Do we really need to care about dyspepsia


Around 30-40% of adult experience symptoms of upper abdominal pain but only a minority seeks medical care and it indicates the importance of how really we need to care about dyspepsia. The remaining group has functional dyspepsia and they suffer significant morbidity. Patients will usually have continued intermittent symptoms in the long term and require additional medical care. Many of the symptoms have underlining cause and this should not be ignored and need proper medical check up to rule out other related medical condition.

Introduction and Symptoms

Dyspepsia is derived from two Greek words   “duis” (difficult) and “peptin” (to digest), that refers to impaired digestion. It is a symptomatic diagnosis which refers to epigastric pain for more than 3 months, when not diagnosed otherwise. Upper epigastric pain, retrosternal burning , regurgitation , belching or early satiety after meals are symptoms of dyspepsia  due to stomach pathologies

Risk factors or causes

Etiology of dyspepsia can be attributed to various conditions. It may be classified as organic (due to stomach related issues, most likely GERD ), functional or non-ulcer dyspepsia ( e.g. stress ), drug related (e.g. aspirin, NSAIDS,  bisphosphonates, oestrogens, steroids, digoxin, chloroquine, iron, etc.) and dyspepsia associated with extraintestinal systemic diseases like diabetes mellitus, hypothyroid, hyper parathyroid, Addison’s disease or uraemia.
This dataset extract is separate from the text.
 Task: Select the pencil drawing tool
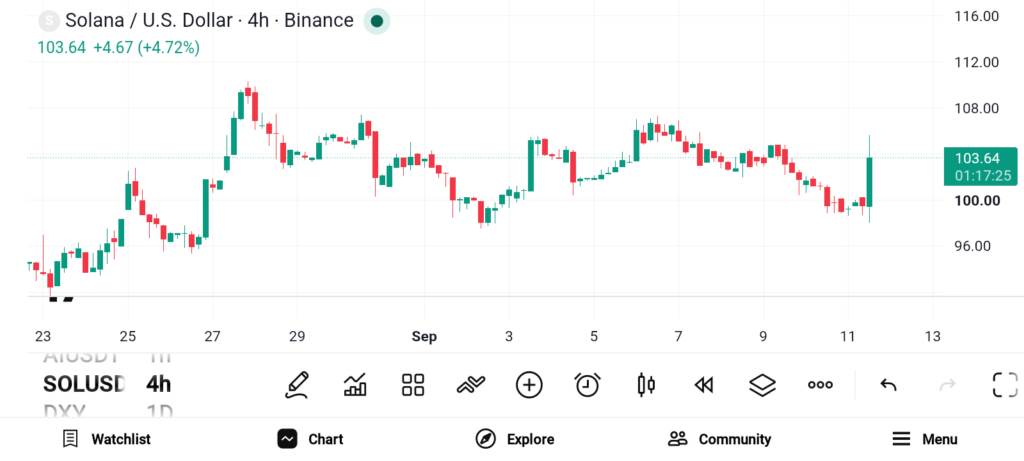296,385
Management of dyspepsia depends on intensity, severity and underlying cause of the symptoms.  In young patients i.e. less than 55 years, empirical therapy is prescribed initially and if it fails, test for H. Pylori (e.g. urea breath test )  is done  and treatment is done accordingly. Even if symptoms persist, EGD is done to know the underlying cause. Patients more than 55 years of age with alarming symptoms are advised to go for the EGD directly. To completely alleviate the symptoms, it is important to treat the cause. Heartburn and regurgitation are considered to be the cardinal symptoms of GERD if these are found in a dyspeptic patient treatment line should be focused on GERD. In the case of peptic ulcer or duodenal ulcer, commonly H. Pylori is the culprit. Hence,  H. Pylori eradication therapy should be started. 

If   no alarming symptoms supporting any underlying stomach pathology are found but patient reports history of NSAID use or current use of them, NSAIDs should be immediately discontinued. In a scenario when NSAIDs can not be discontinued, prophylactic therapy is indicated. If symptoms still persist, further investigation is needed. 

 Functional dyspepsia supported by negative EGD, normal blood work, no NSAIDs use and no GERD symptoms is treated symptomatically.

Self care

Some modifications should be inculcated in lifestyle to alleviate the symptoms e.g. several small meals should be taken instead of large 2 to 3 meals, smoking should be stopped , alcohol and caffeine should be reduced and ideal weight should be maintained. Dietary modifications like consuming smaller meals with reduced fat intake can reduce the symptoms.  As it is found that diet rich in fat likely contributes to  bloating and fullness . Certain food like chocolate, mint, and alcohol are reported to aggravate the symptoms as they relax the valve between esophagus and stomach causing regurgitation.  Foods that have much acid content like tomato and oranges should also be avoided. It is advised that OTC drugs or self- medication should be avoided as much as possible. Persistent alarming symptoms like worsening and unexplained stomach or chest pain, vomiting blood, dark stools or swallowing problems should never be taken lightly. Diagnostic procedures should be immediately done, to cure the underlying cause

Drugs used in treating

Empirical therapy of dyspepsia includes proton pump inhibitors (e.g. omeprazole, lansoprazole) or h2 blockers ( e.g. famotidine, ranitidine)  for 4 weeks and then reassessed. In the case of positive H. Pylori infection,   H. Pylori eradication therapy is given which includes PPI + 2 antibiotics (i.e. clarithromycin and amoxicillin), in the case of failure, antibiotics are increased initially to three and then to four.